Il sociologo del Cremlino: rischiamo la guerra civile in Russia
In un articolo il capo dell’amministrazione presidenziale per il monitoraggio e le analisi dei processi sociali stigmatizza quanti teorizzano "uno Stato completamente post-russo". E annuncia l’imminente approvazione di una nuova legge sull’educazione patriottica, che impegnerà tutti gli organi del potere, le istituzioni educative e altre strutture sociali dello Stato
Mosca (AsiaNews) - Il principale sociologo del Cremlino, Aleksandr Kharičev, ha diffuso un monito circa la possibile esplosione di una guerra civile nella Federazione russa, per l’accumularsi di conflitti sociali, economici e politici, nonostante il regime di feroce repressione di ogni forma di dissenso. In un articolo per la rivista Gosudarstvo (“Lo Stato”) dal titolo “Chi siamo noi?”, il capo dell’amministrazione presidenziale per il monitoraggio e le analisi dei processi sociali ha invitato a riflettere sul “codice genetico” della Russia, indicando la guerra civile come una delle sfide che non vanno sottovalutate nelle condizioni attuali. L’articolo cerca di rispondere anche ai recenti incontri del Forum dei “Liberi Stati della post-Russia”, che si riunisce regolarmente in vari Paesi per esprimere la volontà di costruire “non una nuova Russia, ma uno Stato completamente post-russo”.
Le altre sfide segnalate riguardano la perdita della sovranità politica, territoriale e culturale, il calo demografico, la sempre minore fiducia dei cittadini russi nei confronti delle autorità e il crollo del sistema politico, fino alla “disumanizzazione” e alla riduzione dei russi in semplici “soggetti del consumo”. Serve quindi, secondo Kharičev, la “formazione di uno spazio sociale solidale e compatto”, basandosi sul mantra ideologico “Non abbandoniamo i nostri”, considerato il “vero codice della nostra civiltà”, che permette di difendersi dalla perdita della sovranità a tutti i livelli.
Il sociologo supremo ha annunciato l’imminente approvazione di una nuova legge sull’educazione patriottica, che impegnerà tutti gli organi del potere, le istituzioni educative e altre strutture sociali dello Stato a formare i cittadini nelle dimensioni corrispondenti alle reali necessità per il futuro del Paese. Egli ha sottolineato che la guerra contro l’Ucraina al momento “ha aiutato a impedire la perdita della sovranità”, ricordando che le élite del Paese erano fino a qualche anno fa abituate a inviare i propri figli a studiare all’estero, garantendosi in altri Paesi una sicura condizione pensionistica. I più ricchi “si orientavano sulla Costa Azzurra, i più poveri verso il Montenegro, e comunque perdevamo i migliori uomini, andando verso l’esaurimento del nostro potenziale economico, tecnologico e politico… per la Russia la Svo [Operazione militare speciale in Ucraina] è stata davvero una purificazione”.
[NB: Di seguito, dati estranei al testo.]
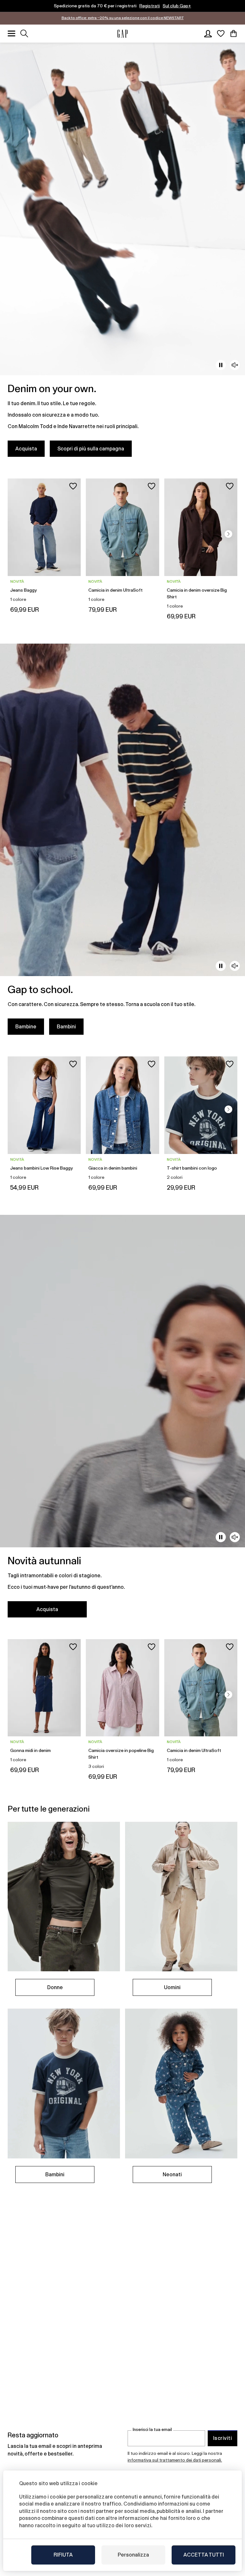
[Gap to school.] (122, 843)
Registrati (149, 5)
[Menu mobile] (11, 33)
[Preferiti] (221, 33)
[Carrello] (233, 33)
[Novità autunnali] (122, 1420)
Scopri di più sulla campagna (90, 449)
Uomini (172, 1987)
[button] (228, 534)
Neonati (172, 2174)
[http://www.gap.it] (122, 34)
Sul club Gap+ (177, 5)
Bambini (66, 1027)
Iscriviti (222, 2438)
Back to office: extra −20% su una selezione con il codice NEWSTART (123, 18)
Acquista (26, 449)
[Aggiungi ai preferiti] (73, 486)
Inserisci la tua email (152, 2429)
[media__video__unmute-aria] (235, 365)
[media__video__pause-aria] (221, 365)
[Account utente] (208, 33)
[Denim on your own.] (122, 253)
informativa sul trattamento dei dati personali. (175, 2460)
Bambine (25, 1027)
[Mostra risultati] (24, 33)
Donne (55, 1987)
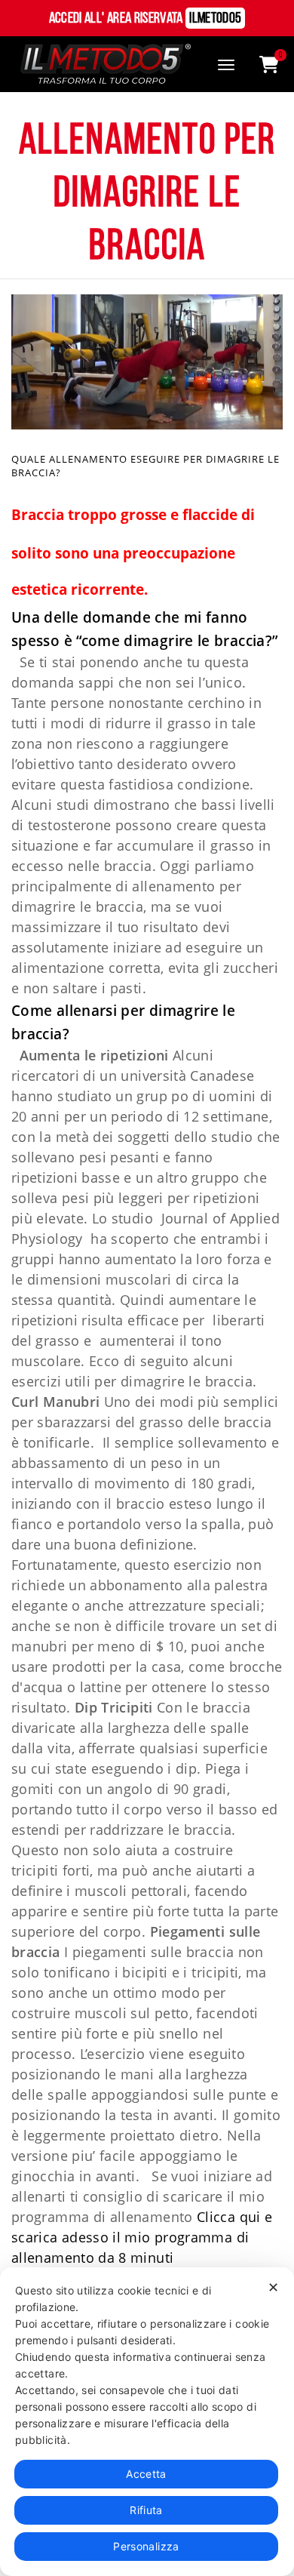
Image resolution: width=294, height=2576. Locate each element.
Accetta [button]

Il calo demografico che minaccia sempre più i destini futuri della Russia viene definito “un problema comune a livello mondiale, come conseguenza dell’esperimento globalista”, che ha diffuso ovunque “un virus che ha infettato la mentalità con categorie inadeguate e sconsiderate”, come la “propaganda child-free e Lgbt”. Tutto questo rischia di “farci precipitare in un burrone demografico, fino all’annientamento del nostro popolo”. Come risposta Kharičev insiste nella diffusione dei valori familiari, fino a creare “la moda delle famiglie numerose”, magari anche al cinema, dove nei film si devono mostrare soltanto famiglie che hanno almeno tre figli.
Per rafforzare la fiducia dei cittadini verso il potere, il sociologo ritiene indispensabile praticare la meritocrazia, il principio di amministrazione secondo cui ai posti di comando devono essere collocate le persone più capaci, lasciando intendere che attualmente non è affatto questa la caratteristica della pubblica amministrazione. Inoltre bisogna saper educare “l’uomo del futuro” che sia ben fondato sui valori del “patriottismo attivo”, del “lavoro creativo”, del servizio e della solidarietà, dell’unità dei popoli e delle norme etiche tradizionali: “non ci servono i patrioti da divano, ma persone in grado di rispondere ai bisogni di sé stesse, della propria famiglia e del proprio Paese”, conclude Kharičev.